2. Nonrecoverable Schedules

A schedule becomes nonrecoverable if:

A transaction commits before the transaction whose value it read commits.


Example: Nonrecoverable Schedule

Sc: r1(X); w1(X); r2(X); r1(Y); w2(X); c2; a1;

Explanation:

  1. T1 writes X

  2. T2 reads X

  3. T2 commits

  4. Later T1 aborts

Now the value read by T2 is invalid, but T2 has already committed.

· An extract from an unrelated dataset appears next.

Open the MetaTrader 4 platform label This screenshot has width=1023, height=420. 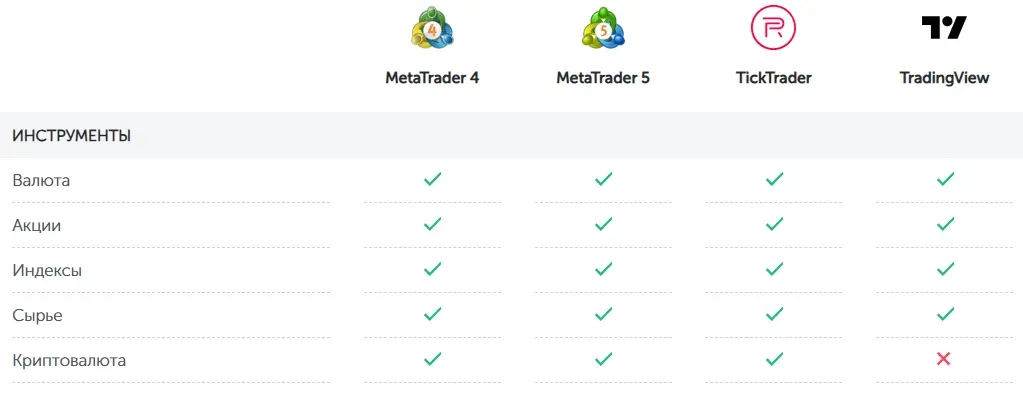[x=432, y=78]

The system would need to rollback a committed transaction, which violates the durability property.

Therefore:

Sc is a nonrecoverable schedule

Such schedules must not be allowed by a DBMS.


3. Correcting the Problem

To make the schedule recoverable, T2 must delay its commit until T1 commits.

Example:

Sd: r1(X); w1(X); r2(X); r1(Y); w2(X); w1(Y); c1; c2;

Here:

  • T1 commits first

  • T2 commits later

So if T1 aborts, T2 can also abort safely before committing.

Thus:

Sd is a recoverable schedule

4. Cascading Rollback (Cascading Abort)

Even in recoverable schedules, another problem may occur called cascading rollback.

Definition

A cascading rollback occurs when:

A transaction must be rolled back because it read data from another transaction that later aborts.


Example

Se: r1(X); w1(X); r2(X); r1(Y); w2(X); w1(Y); a1; a2;

Explanation:

  1. T1 writes X

  2. T2 reads X

  3. T1 aborts

  4. Since T2 used invalid data, T2 must also abort

This causes a chain reaction of rollbacks, which is called cascading rollback.

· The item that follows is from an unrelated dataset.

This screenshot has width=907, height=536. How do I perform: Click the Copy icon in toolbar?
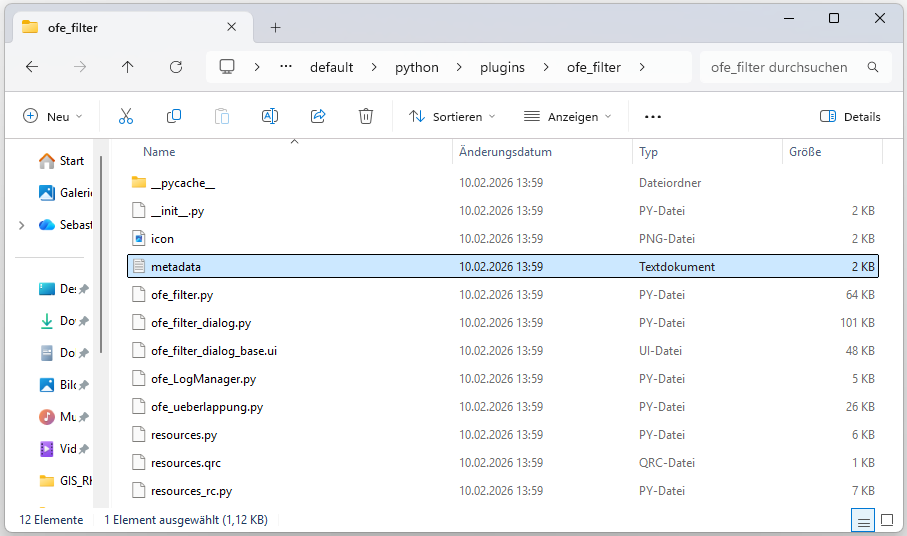point(174,117)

Why Cascading Rollback is a Problem

It can cause:

  • Many transactions to be rolled back

  • Significant performance overhead

  • Complex recovery procedures

Therefore, DBMS designers try to avoid cascading rollbacks.


5. Cascadeless Schedules

To prevent cascading rollback, we define cascadeless schedules.

Definition

A schedule is cascadeless if:

A transaction reads a data item only after the transaction that wrote it has committed.

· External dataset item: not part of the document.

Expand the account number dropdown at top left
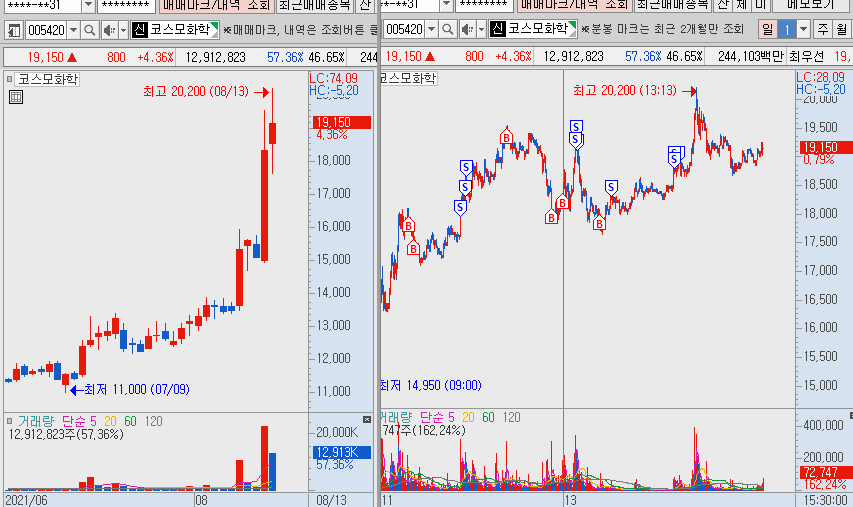 (87, 5)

This ensures that no transaction reads uncommitted data.


Example

Correct cascadeless schedule:

w1(X) c1 r2(X) w2(X) c2

Here:

  • T2 reads X only after T1 commits

  • Therefore no cascading rollback occurs


Fixing Earlier Schedules

To make earlier schedules cascadeless:

r2(X)

must occur after T1 commits or aborts.

This delays T2 but ensures safe recovery.


6. Strict Schedules

A strict schedule is a stronger condition than cascadeless schedules.

Definition

A schedule is strict if:

A transaction cannot read or write a data item until the transaction that last wrote it has committed or aborted.

This prevents both:

  • Reading uncommitted data

  • Writing over uncommitted data


Example Problem (Non-Strict Schedule)

Sf: w1(X,5); w2(X,8); a1;

Initial value of X = 9

Steps:

  1. T1 writes X = 5

  2. T2 writes X = 8

  3. T1 aborts

During recovery, the system restores before image = 9.

But T2 already changed X to 8, so restoring 9 overwrites valid data.

This produces incorrect results.


Why Strict Schedules Solve This

In strict schedules:

T2 cannot write X until T1 commits or aborts

So the situation above cannot occur.

Recovery becomes simple and safe.


7. Relationship Between Schedule Types

These schedules form a hierarchy.

Strict Schedules ⊂ Cascadeless Schedules ⊂ Recoverable Schedules ⊂ All Possible Schedules

Meaning:

  • Every strict schedule is cascadeless

  • Every cascadeless schedule is recoverable

  • But the reverse is not always true


8. Why DBMS Prefer Strict Schedules

Most DBMS recovery protocols allow only strict schedules because:

  • Recovery becomes simpler

  • No cascading rollback occurs

  • Database consistency is easier to maintain

  • Undo operations become straightforward

Recovery simply restores the before image (BFIM) of data items.


Summary Table

Schedule TypePropertyAdvantage
RecoverableTransactions commit only after transactions they depend on commitPrevents rollback of committed transactions
CascadelessTransactions read only committed dataAvoids cascading rollback
StrictTransactions cannot read/write until previous writer commitsSimplifies recovery

Final Concept

Characterizing schedules based on recoverability ensures that database systems can recover correctly from failures while maintaining the durability and consistency of transactions.

For this reason, most modern DBMS enforce strict schedules, which provide the safest and simplest recovery process.